Fraudsters court NHF with pot-of-gold schemes
Jamaica’s chief state agency tasked with the procurement of COVID-19 vaccines has been bombarded by fraudsters seeking to cash in on the global hunger for the jab. The revelation by Howard Mitchell, chairman of the National Health Fund, is a stark...
Jamaica’s chief state agency tasked with the procurement of COVID-19 vaccines has been bombarded by fraudsters seeking to cash in on the global hunger for the jab.
The revelation by Howard Mitchell, chairman of the National Health Fund, is a stark sign of the influence of speculators who have seized on a worldwide shortage of shots to stave off a disease that has infected 133 million and killed almost three million.
Jamaica has registered 41,400 infections and 631 deaths.
Seeking to tap interest in a starved market, vaccine scammers have targeted China, the United States, and other countries.
Mitchell, who is a former president of the Private Sector Organisation of Jamaica, said that some of these individuals are Jamaicans with international contacts.
“I cannot tell you how many unscrupulous persons have contacted the National Health Fund to try and sell vaccines that they don’t have, to try and get money sent to them in order to deliver vaccines that they don’t have and in order to try and pass off that they can supply mass vaccines when they cannot,” Mitchell told The Gleaner on Wednesday.
“You have individuals who come from out of nowhere and say that we can get you vaccine. We will listen to them, but we will do our due diligence on them, and some of them are Jamaicans and some are not,” he said.
Mitchell said that the NHF has been filtering out “those trying a thing”.

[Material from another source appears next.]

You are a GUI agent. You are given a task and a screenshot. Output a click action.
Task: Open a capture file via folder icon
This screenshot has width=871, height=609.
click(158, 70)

“Everybody thinks they see a pot of gold, but we have a responsibility to the country,” Mitchell said.
Anxiety has heightened locally over vaccine hoarding by wealthy countries, which has hamstrung the efforts of developing countries like Jamaica to inoculate their populations.

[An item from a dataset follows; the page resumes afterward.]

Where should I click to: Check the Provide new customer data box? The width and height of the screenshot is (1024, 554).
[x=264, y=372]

Jamaica has immunised around 44,000 persons against COVID-19 since its inoculation drive commenced on March 10.
Meanwhile, 75,000 doses of the Oxford-AstraZeneca vaccine sourced through the Africa Medical Supplies Platform (AMSP) will arrive in Jamaica today, Mitchell disclosed.
The vaccines were initially scheduled to reach late last week.
Mitchell said that crossborder transport involved a range of logistical hoops in moving the vaccines from South Africa to Ghana, where they would be packaged in specially refrigerated boxes. The stock was slated to be routed to Tenerife in the Canary Islands, then Bermuda, before finally reaching Jamaica.
“For each of those locations, you have to secure a permit for the aircraft. You have to get a waiver, which is a requirement for the vaccines,” Mitchell told The Gleaner.
“... You have to have all your documents in order in three different languages, and then on top of that, you have to make sure your flight crew does not run over their hours in terms of flying.”
Given global scarcity and the volatility of supply of COVID-19 vaccines, the Government is depending on the vaccines from the AMSP, as well as 20,000 doses of Moderna from commercial sources. An additional 26,000 doses of AstraZeneca are also expected under the COVAX Facility by May.
Mitchell acknowledged that securing vaccines has been challenging.
“Dem don’t make a shop. Amazon don’t deliver them, and Mailpac don’t deliver them. You have to go find them,” he quipped.
There have also been several attempts at fraudulent transactions by those hoping to cash in on the increasing global demand for vaccines.
“I cannot tell you how many unscrupulous persons have contacted the National Health Fund to try and sell vaccines that they don’t have, to try and get money sent to them in order to deliver vaccines that they don’t have and in order to try and pass off that they can supply mass vaccines when they cannot,” Mitchell told The Gleaner.
Meanwhile, secretary general for Amnesty International, Agnès Callamard, said that the pandemic has amplified selfishness among the world’s political leaders. His sentiments were outlined in the Annual Report (2020-21) launched by the human rights body on Wednesday.
“The richest countries have effected a near-monopoly of the world’s supply of vaccines, leaving countries with the fewest resources to face the worst health and human rights outcomes and thus the longest-lasting economic and social disruption,” he lamented.
The human-rights expert said that 2020 revealed the weakness of international cooperation, which has acquiesced to the most powerful, while providing feebly for the weakest.
He called upon those in authority to immediately work to accelerate the production and delivery of vaccines for the benefit of all.
Amnesty International said that the pandemic and its allied containment measures have aggravated existing patterns of abuses and inequalities. This includes the introduction of online-only education without enabling access to appropriate technology.
“Lockdowns and curfews led to particularly high numbers of workers in the informal economy losing their incomes without recourse to adequate social protection. Since they dominated the sector, women and girls were disproportionately affected,” the group said.